Passage fourni:
···

Depuis plus d’une génération, le marché du logement genevois est tendu. Un changement de législation et une simplification des mesures administratives permettraient cependant d’améliorer grandement la situation.

 

Résultante de la conjonction de divers facteurs, parmi lesquels un fort accroissement démographique et une sclérose galopante de la construction de nouveaux appartements, cette situation a engendré des effets pervers. La rareté se répercutant sur le prix, les loyers des logements changeant de locataire ont subi des pressions à la hausse et nombreux sont les habitants du canton qui se sont exilés par-delà la frontière, participant au mitage du territoire dans le Genevois français et à l’accroissement des mouvements pendulaires.

···

Consignes:
- a) Répondez aux questions suivantes à partir du passage sur le logement genevois.
(i) Depuis combien de temps le marché du logement genevois est-il tendu ?
(ii) Quelles deux mesures permettraient d'améliorer grandement la situation ?
(iii) Où se sont exilés de nombreux habitants du canton ?
- b) Recopiez le passage sur le logement genevois depuis « Depuis plus d’une » jusqu'à « des mouvements pendulaires. » inclus.

Lignes de données:

···

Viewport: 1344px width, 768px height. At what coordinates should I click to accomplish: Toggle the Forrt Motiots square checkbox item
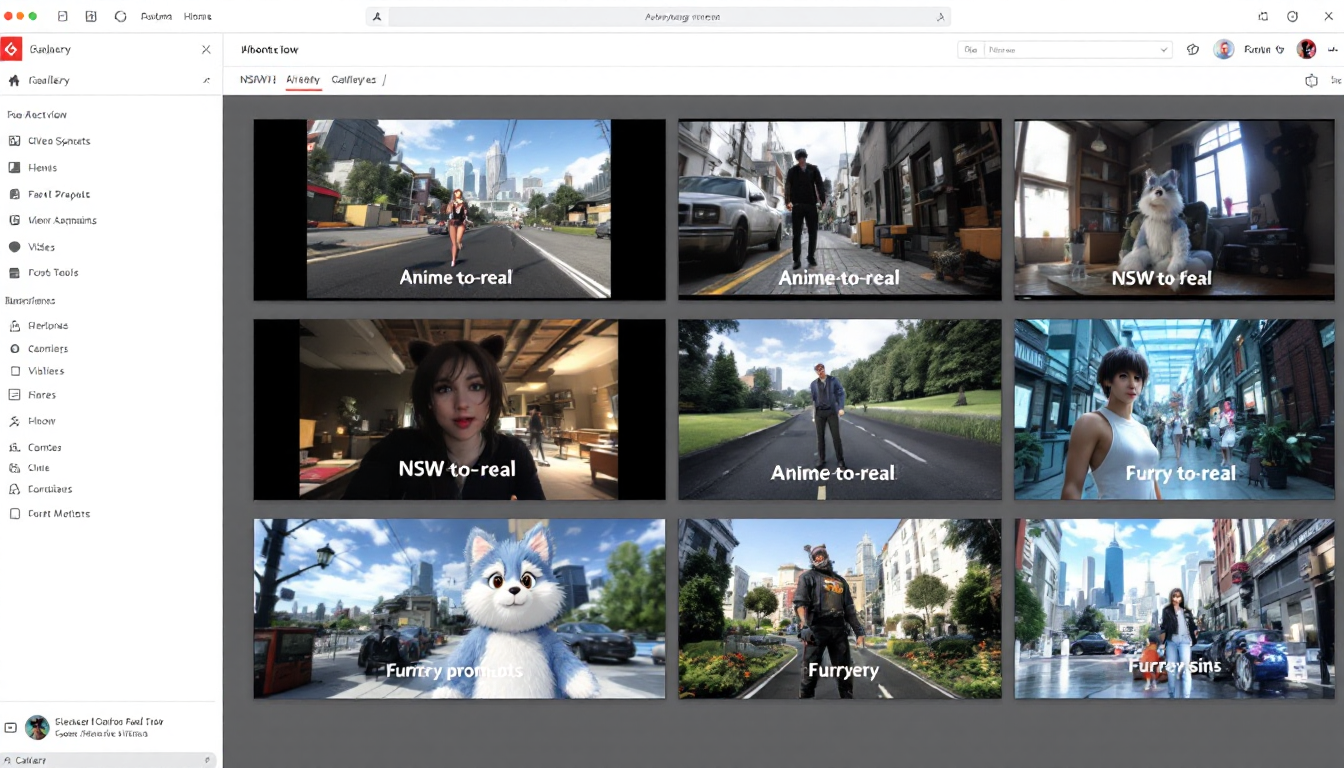click(x=14, y=514)
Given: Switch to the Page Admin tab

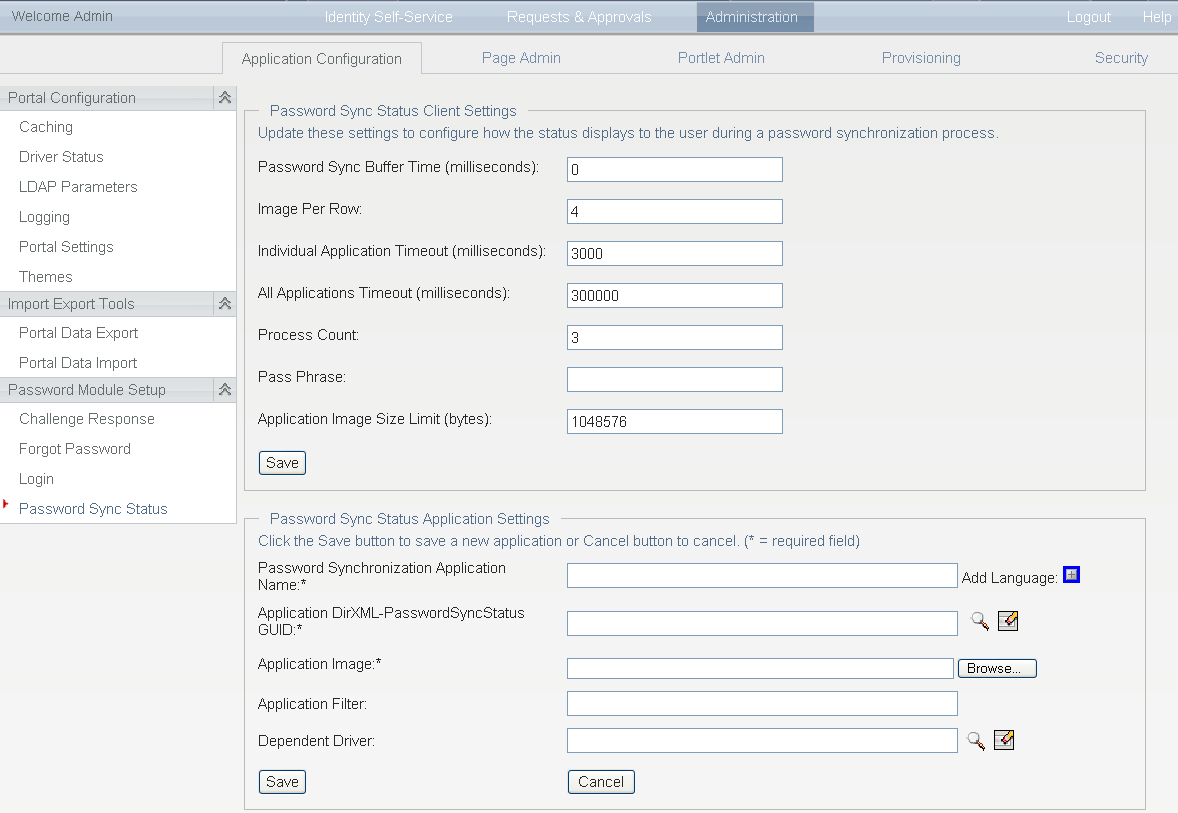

···

Réponses par consigne:
- a)
(i) Il est tendu depuis plus d'une génération.
(ii) Ce sont un changement de législation et une simplification des mesures administratives.
(iii) Ils se sont exilés par-delà la frontière.

- b)
Depuis plus d’une génération, le marché du logement genevois est tendu. Un changement de législation et une simplification des mesures administratives permettraient cependant d’améliorer grandement la situation.

 

Résultante de la conjonction de divers facteurs, parmi lesquels un fort accroissement démographique et une sclérose galopante de la construction de nouveaux appartements, cette situation a engendré des effets pervers. La rareté se répercutant sur le prix, les loyers des logements changeant de locataire ont subi des pressions à la hausse et nombreux sont les habitants du canton qui se sont exilés par-delà la frontière, participant au mitage du territoire dans le Genevois français et à l’accroissement des mouvements pendulaires.